**TASK BRIEF**
Transcribe precisely those lines of the listing that fall between the line containing "Acerca de mí (208, 43)" and the last line, inclusive of both.

**ENTRIES PROVIDED**
+ + + +

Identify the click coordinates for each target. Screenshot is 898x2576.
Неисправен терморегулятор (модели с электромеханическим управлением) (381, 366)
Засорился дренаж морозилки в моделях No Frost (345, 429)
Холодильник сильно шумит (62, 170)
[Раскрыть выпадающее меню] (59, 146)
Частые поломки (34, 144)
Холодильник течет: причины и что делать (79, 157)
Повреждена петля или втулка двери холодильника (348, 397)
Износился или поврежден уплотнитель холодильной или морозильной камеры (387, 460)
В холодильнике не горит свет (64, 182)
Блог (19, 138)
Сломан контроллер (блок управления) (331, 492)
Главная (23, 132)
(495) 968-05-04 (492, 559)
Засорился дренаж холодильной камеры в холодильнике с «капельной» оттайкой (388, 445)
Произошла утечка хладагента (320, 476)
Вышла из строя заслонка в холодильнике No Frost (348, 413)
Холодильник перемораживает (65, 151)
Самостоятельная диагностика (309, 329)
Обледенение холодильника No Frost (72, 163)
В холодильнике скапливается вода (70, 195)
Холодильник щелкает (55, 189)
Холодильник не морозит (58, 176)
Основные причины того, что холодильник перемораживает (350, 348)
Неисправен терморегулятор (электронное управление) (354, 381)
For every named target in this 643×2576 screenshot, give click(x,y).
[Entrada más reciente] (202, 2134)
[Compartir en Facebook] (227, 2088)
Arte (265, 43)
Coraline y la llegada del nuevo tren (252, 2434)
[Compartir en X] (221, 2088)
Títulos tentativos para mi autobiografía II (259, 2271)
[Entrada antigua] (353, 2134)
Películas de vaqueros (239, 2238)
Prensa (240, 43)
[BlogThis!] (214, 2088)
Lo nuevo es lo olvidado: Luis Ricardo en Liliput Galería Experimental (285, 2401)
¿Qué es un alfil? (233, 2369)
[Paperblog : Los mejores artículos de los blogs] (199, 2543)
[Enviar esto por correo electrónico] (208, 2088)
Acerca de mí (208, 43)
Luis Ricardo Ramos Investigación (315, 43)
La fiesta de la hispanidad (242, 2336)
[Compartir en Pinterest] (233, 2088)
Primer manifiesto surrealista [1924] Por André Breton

+ + + +

**EXERCISE RESPONSE**
Acerca de mí (208, 43)
Luis Ricardo Ramos Investigación (315, 43)
La fiesta de la hispanidad (242, 2336)
[Compartir en Pinterest] (233, 2088)
Primer manifiesto surrealista [1924] Por André Breton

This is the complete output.